Tickers in this article: P TSLA
NEW YORK (TheStreet) -- Subsequent to its secondary stock offering, it's farcical to watch the tech and financial media's reaction to Pandora .

Am I the only one not six months behind on the company's prospects?

When everybody hated Pandora, I loved it, particularly because I was doing the necessary work to obtain a better understanding of the company's business. Then the haters -- once the stock soared and Pandora's results spoke for themselves (i.e., things became obvious!) -- turned on something much larger than a dime. As an investor or merely an observer of the Internet radio space, lots of good that does you.

So, then, when everybody was wholly on board with loving Pandora -- around six to eight weeks ago -- I started questioning things.
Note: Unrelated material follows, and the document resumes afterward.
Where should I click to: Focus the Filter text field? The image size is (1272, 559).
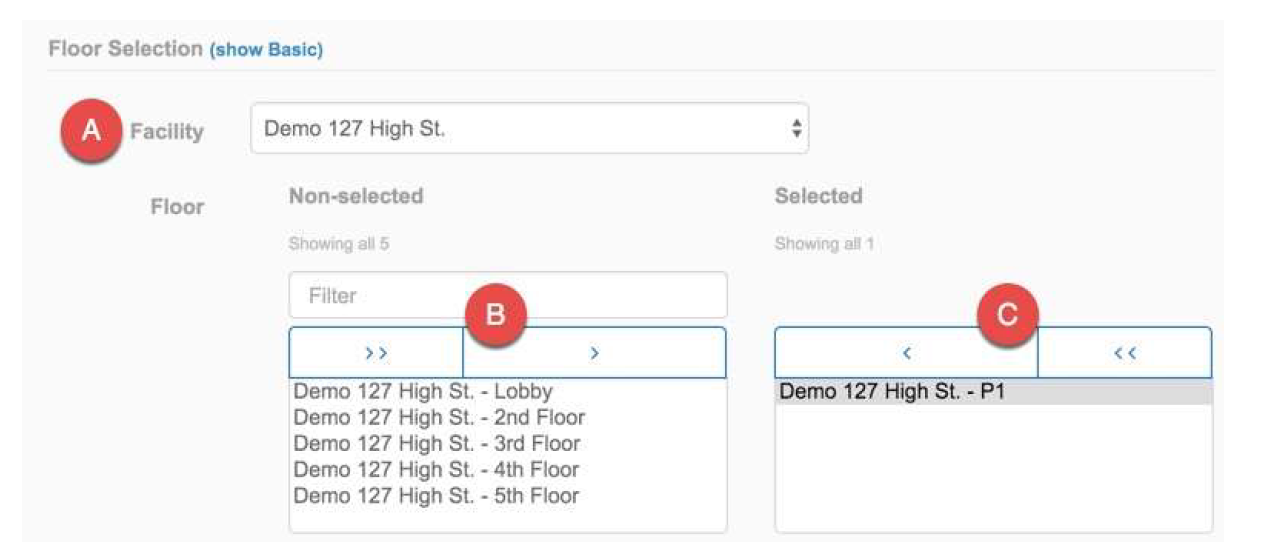click(x=508, y=296)
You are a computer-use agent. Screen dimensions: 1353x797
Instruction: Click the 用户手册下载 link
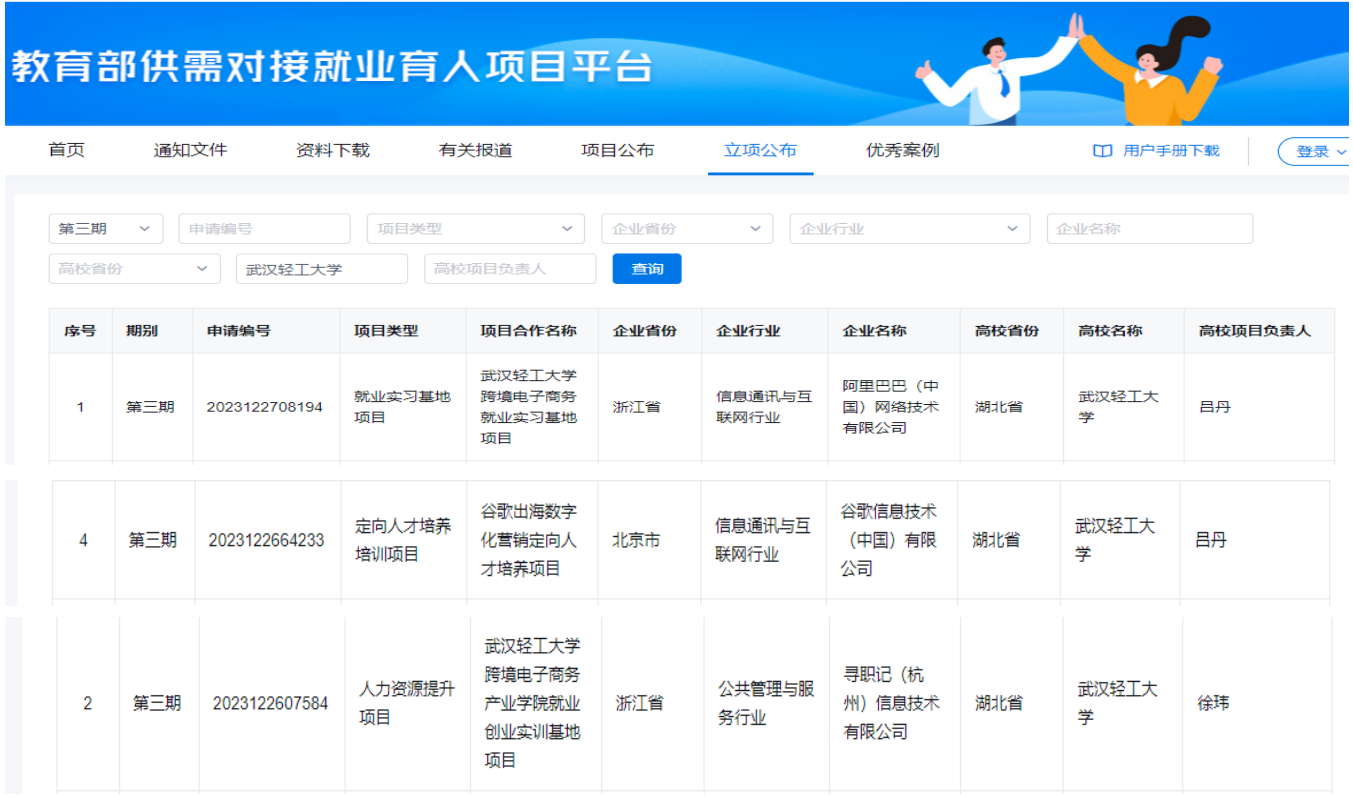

My reconnaissance started to give me a slightly bad taste. Case in point: Mid-August's Can Pandora Hit $40 a Share? Focus on page two of that article.

It's not that I'm about to jump off of the bandwagon; I'm just not as fired up about the company as I once was. I see cracks that, quite frankly, have little to do with what has critics "concerned" this week -- the allegedly "updated" risks section Pandora filed with the SEC attendant to notification of the stock offering. As if this seemingly universal concern from the armchair Pandora watchers, after how wrong they have been, means anything?

Talk about click bait.

This Greg Sandoval article is little more than filler between display ads: Pandora sees more risks to its business. Lazy journalism 101.

Did Sandoval bother to look at previous Pandora filings, such as its annual report for the fiscal year ending January 31, 2013?

I guess not. Must have been too much work to open two browser windows and compare the documents against one another.

I read through the new filing and previous ones. There's nothing "more" or new here, at least not if you have paid close attention to Pandora since it went public. There's a lot of boiler plate and a bit of management saying cool your jets, we face the same challenges we always have. Even Elon Musk at Tesla Motors recently admitted he thought Wall Street had gotten ahead of itself with his company's stock. And I can tell you this -- because I know for a fact -- Musk was feeling this way as early as late May when TSLA only traded for around $100.

It's called managing expectations. Pretty standard practice, which is likely part of the reason Pandora gained back all it lost and more on the secondary news during Tuesday's trading. Plus, it's not like the company's set to fall off of a cliff.